◆ What is required ◆
Make an exact copy of the lines from the one containing "Expand the Crear archivo PDF chevron" through the end of the material, including both ends but no pictures.
<<<<
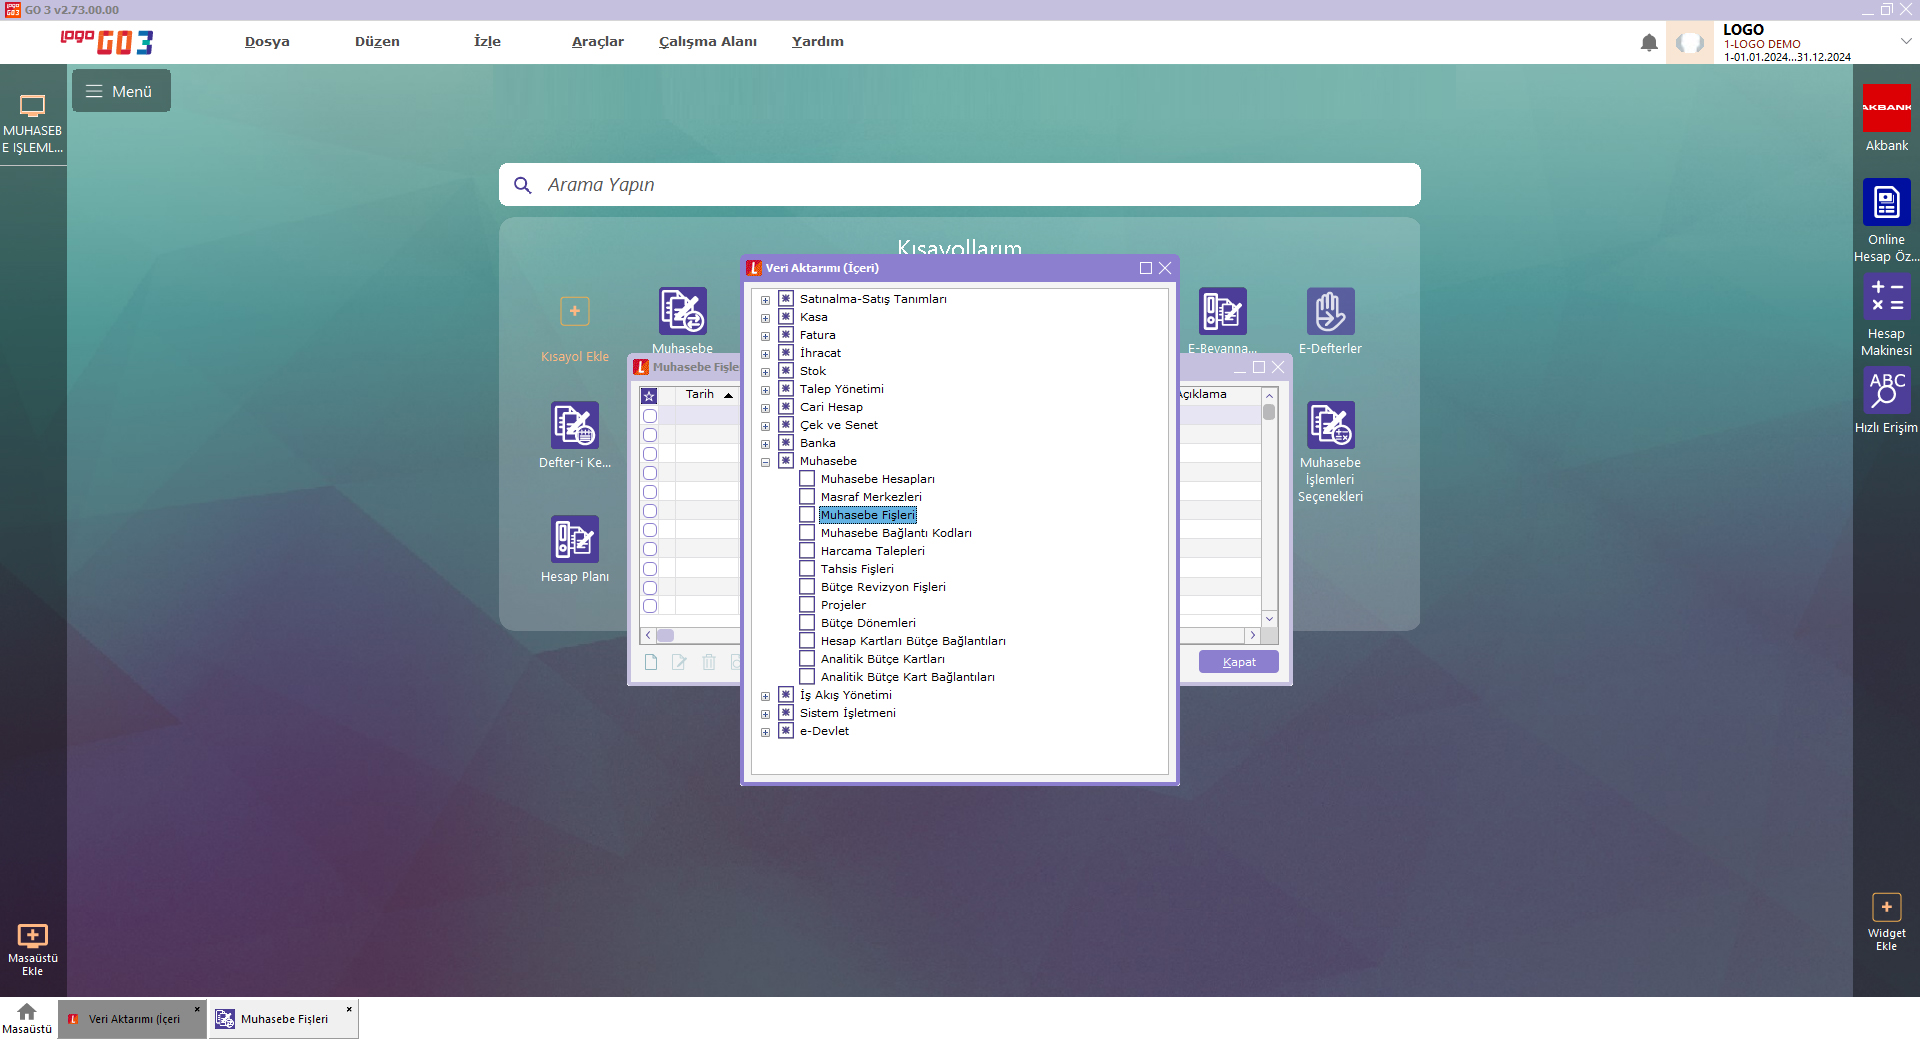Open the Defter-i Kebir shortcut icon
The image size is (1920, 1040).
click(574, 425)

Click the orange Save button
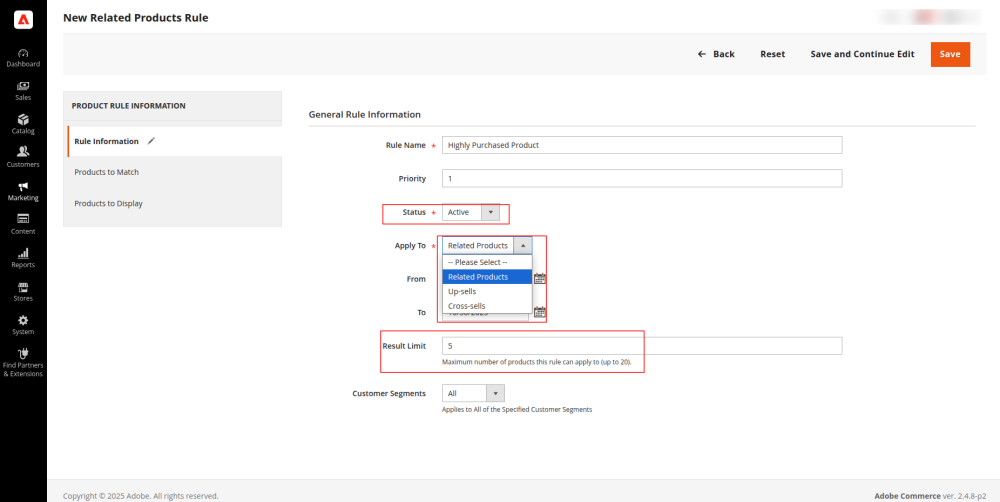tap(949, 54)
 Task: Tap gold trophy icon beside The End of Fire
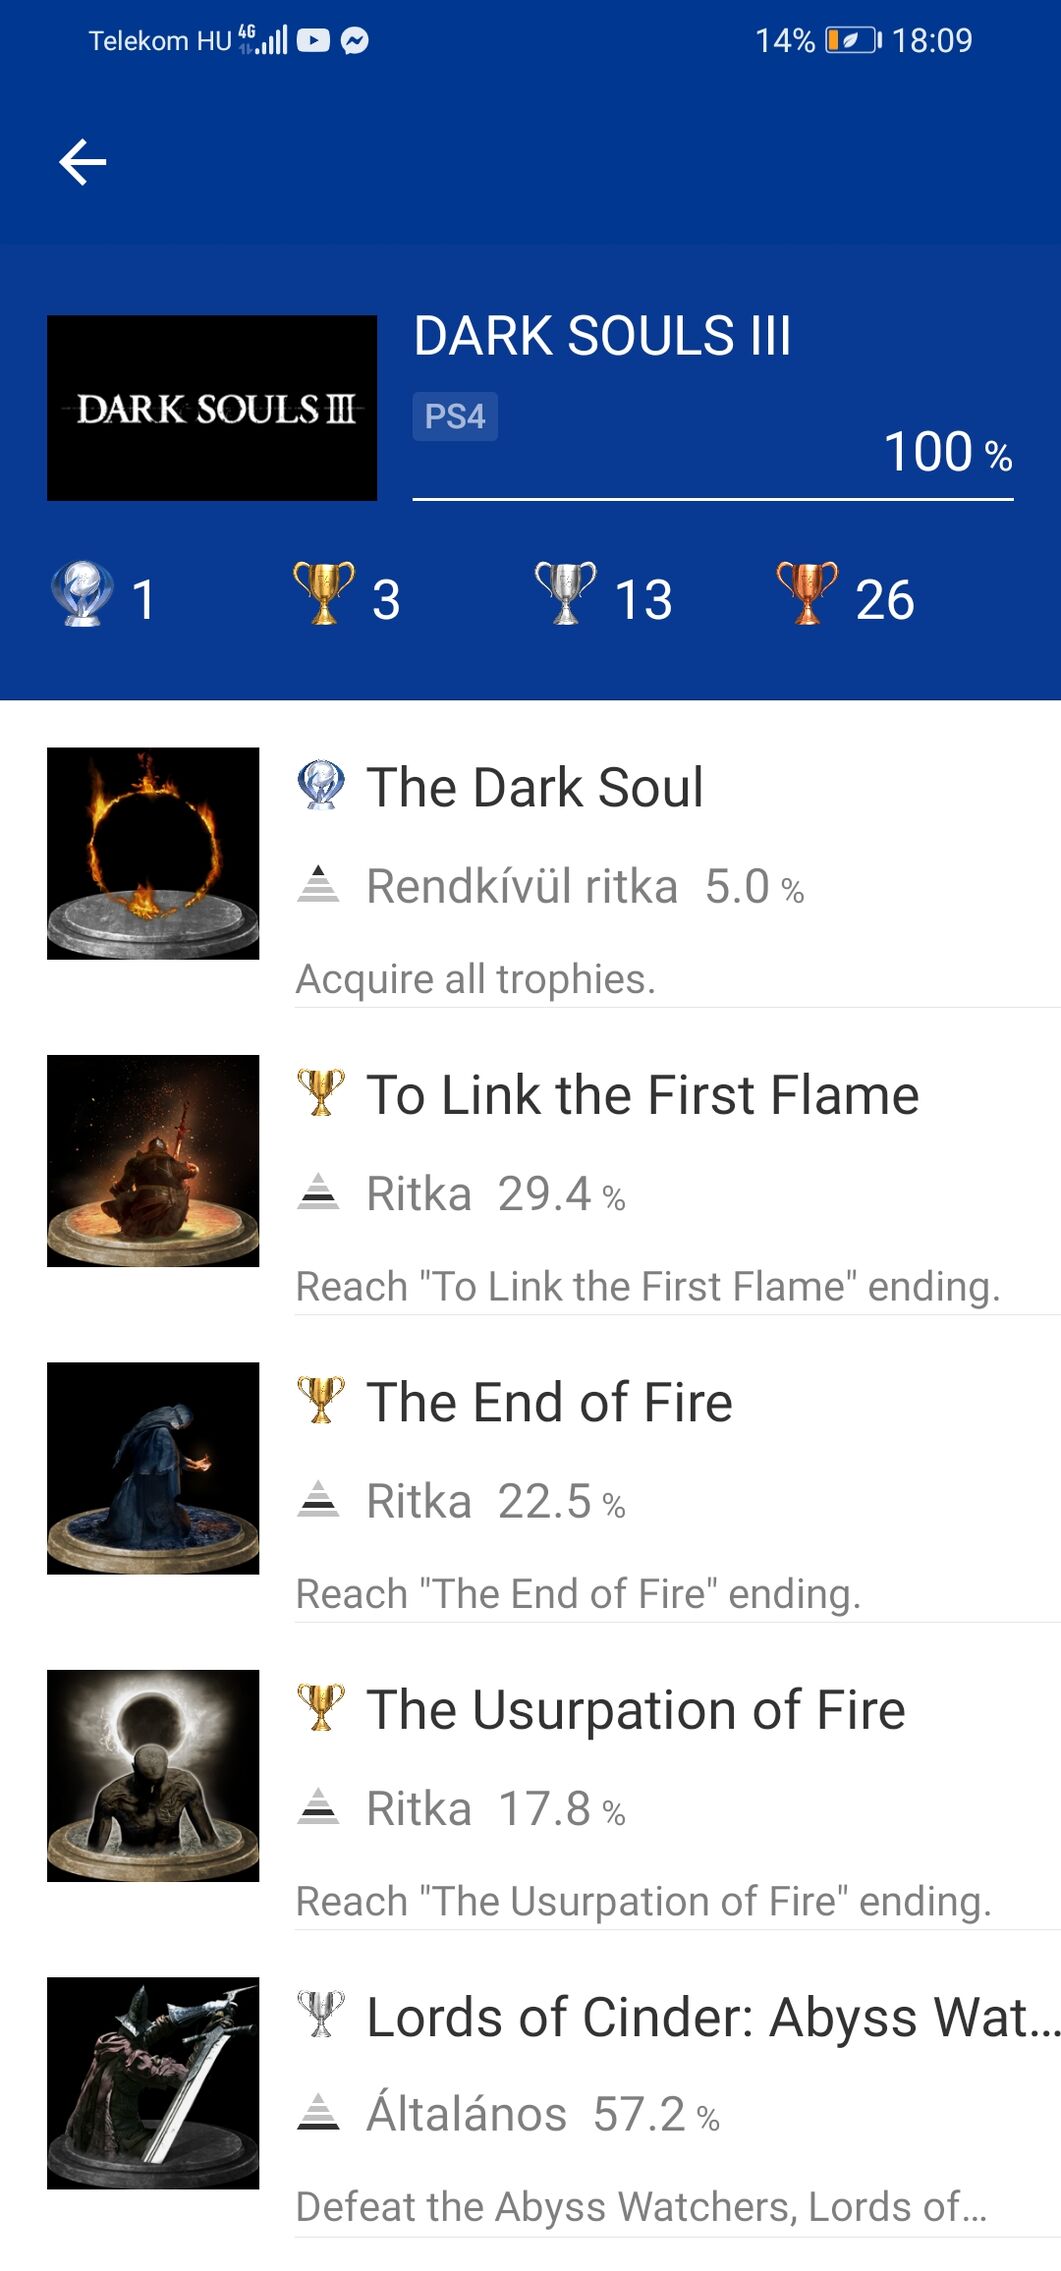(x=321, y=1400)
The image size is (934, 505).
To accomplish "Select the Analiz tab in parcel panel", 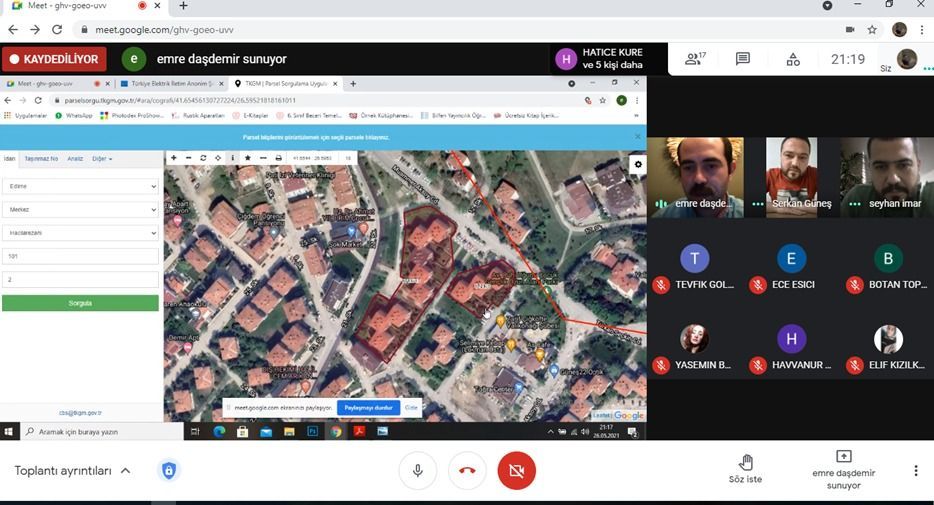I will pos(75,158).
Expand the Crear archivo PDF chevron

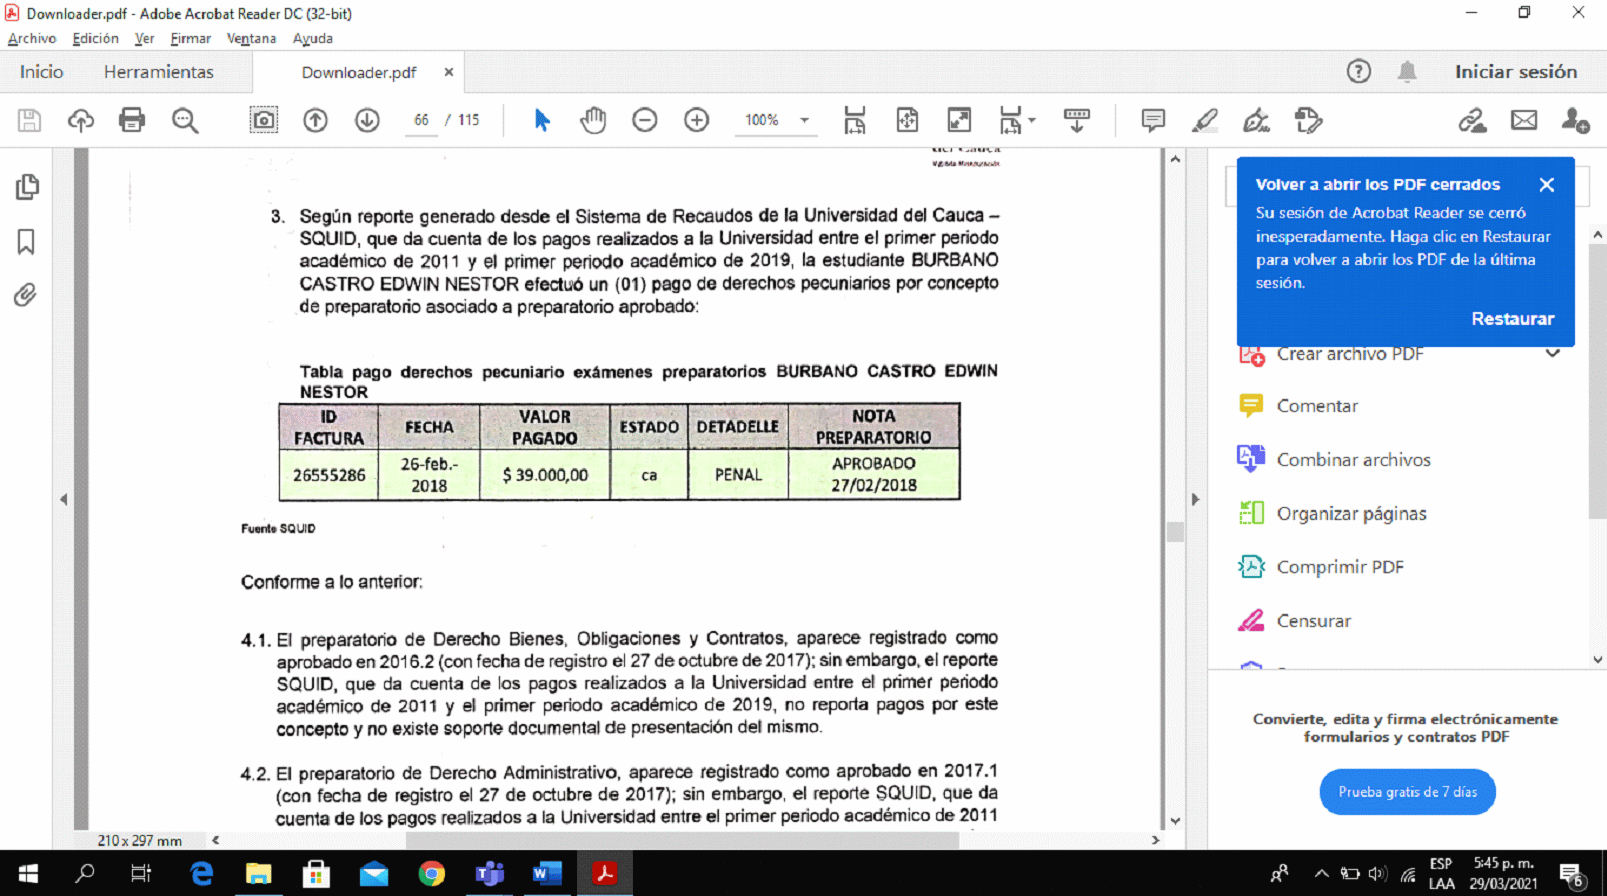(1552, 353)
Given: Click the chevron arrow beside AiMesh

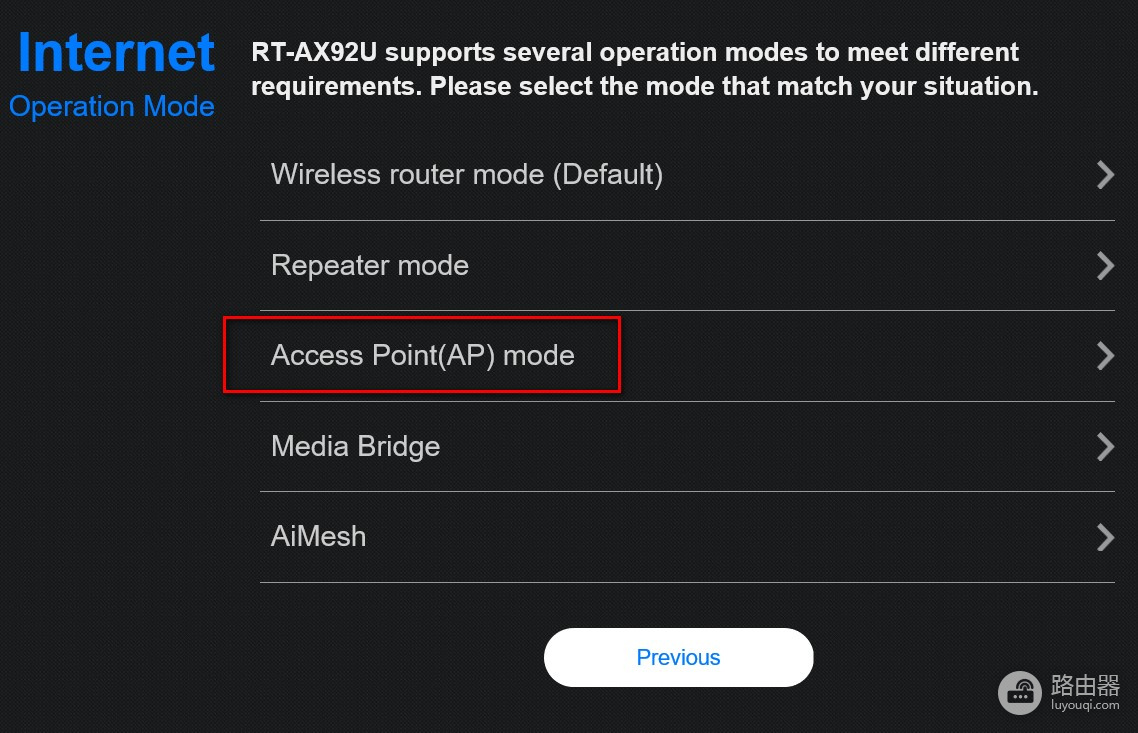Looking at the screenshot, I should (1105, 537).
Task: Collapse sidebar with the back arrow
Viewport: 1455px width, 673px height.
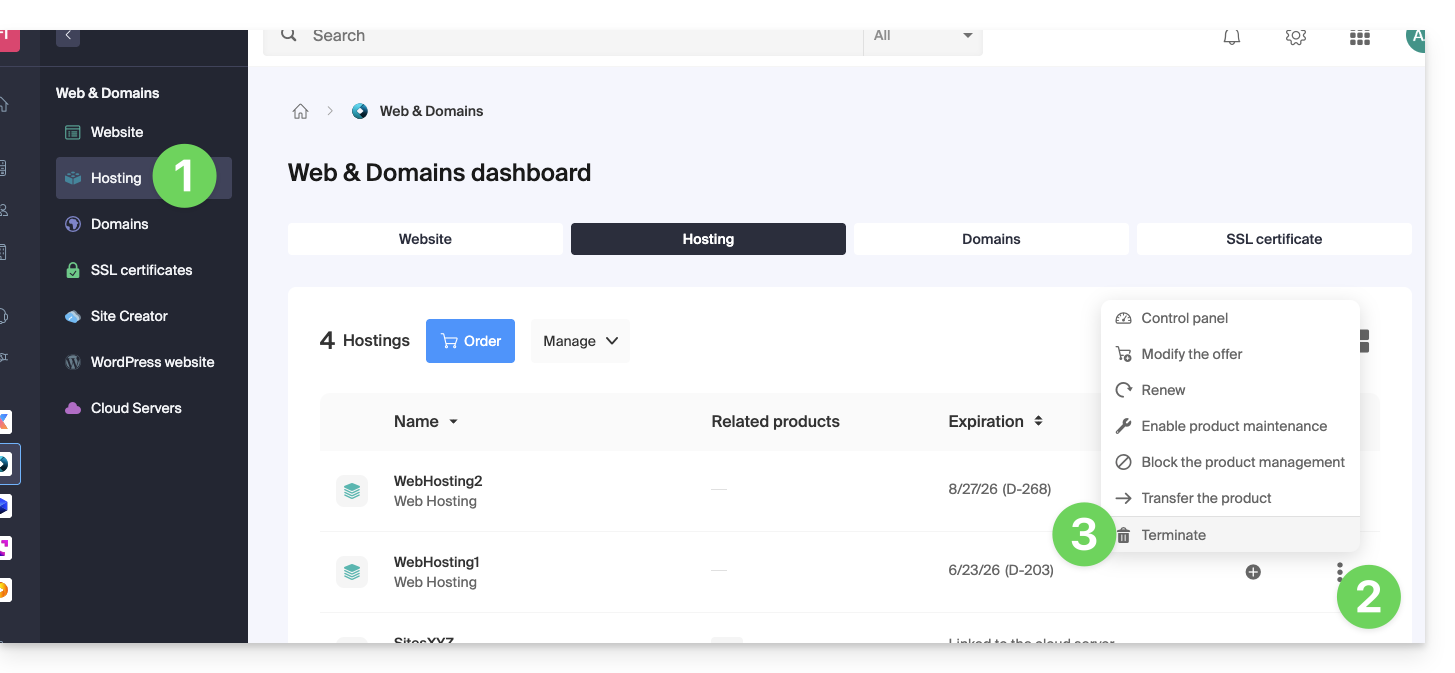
>>>>
◆ Output for this task ◆
Expand the Crear archivo PDF chevron

(1552, 353)
Given: Click the chevron arrow beside AiMesh

Looking at the screenshot, I should (1105, 537).
Task: Collapse sidebar with the back arrow
Viewport: 1455px width, 673px height.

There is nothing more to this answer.